L’epistola, lettera di alto stile,  sottoscritta dai 2 Fucilieri  -Capo Latorre  e  2°Capo Girone- in occasione della Festa della Marina  a Venezia, indirizzata a tutta la famiglia marinara, è piena di palesi ma anche di reconditi significati di grandissimo pregio e valore.  Il senso di una disciplina interiorizzata, la  encomiabile e comprensibile volontà di essere partecipi della solenne ricorrenza, l’attaccamento alla famiglia marinara, lo spirito di sopportazione degli infausti eventi, la riconoscenza  corale  verso chi li supporta, e la speranza –o un grande auspicio- di tornare in Italia fra i colleghi del Reggimento, sono del tutto manifesti. Ma non solo questo; tra ‘’le righe’’ emergono  diversi aspetti che debbono essere onestamente  valorizzati, senza  per questo ricercare forzosamente significati teleologici per ogni frase scritta.  Primo: la difficile situazione coinvolge non solo loro, ‘’bensì anche la dignità della nostra Repubblica democratica e sovrana’’, cioè  ad intendere che non si tratta di un affare privato; loro sono militari di uno Stato, comandati a fare il proprio dovere, ed ogni abuso  nei loro confronti ‘’coinvolge’’ anche la dignità e la sovranità del nostro Paese. Come a  voler significare  che la dignità individuale coincide con quella dello Stato italiano, non calpestabile, e che, quindi, bisogna tenere alta la bandiera per non abdicare alla sovranità nazionale, ovvero all’onore.
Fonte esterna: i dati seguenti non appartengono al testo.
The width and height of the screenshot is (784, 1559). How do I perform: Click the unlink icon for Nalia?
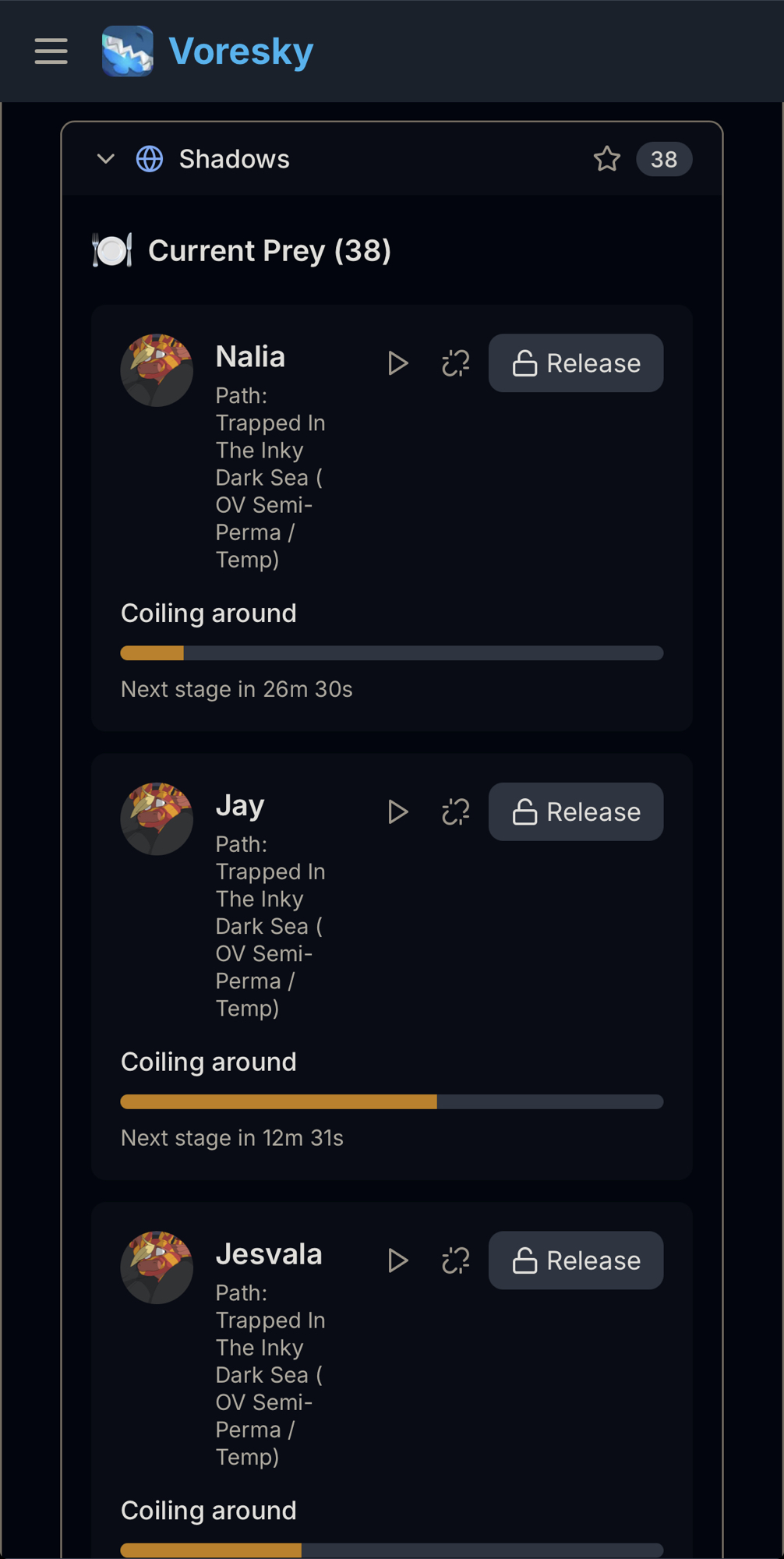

Secondo: calorosi ‘’ringraziamenti alle Associazioni d’Arma, ecc, per il supporto e la vicinanza’’; certo  hanno ringraziato con stile e con  garbo il ‘’popolo italiano’’, ma non potevano esplicitamente riconoscere che i media tacciono, le giunte –e non solo quelle capitoline -hanno fatto gazzarre per le famose T-shirt , per l’esposizione dei poster sui palazzi comunali, dei nastrini gialli; i calciatori non hanno esposto le maglie con la loro effige, i girotondini sono scomparsi,ecc.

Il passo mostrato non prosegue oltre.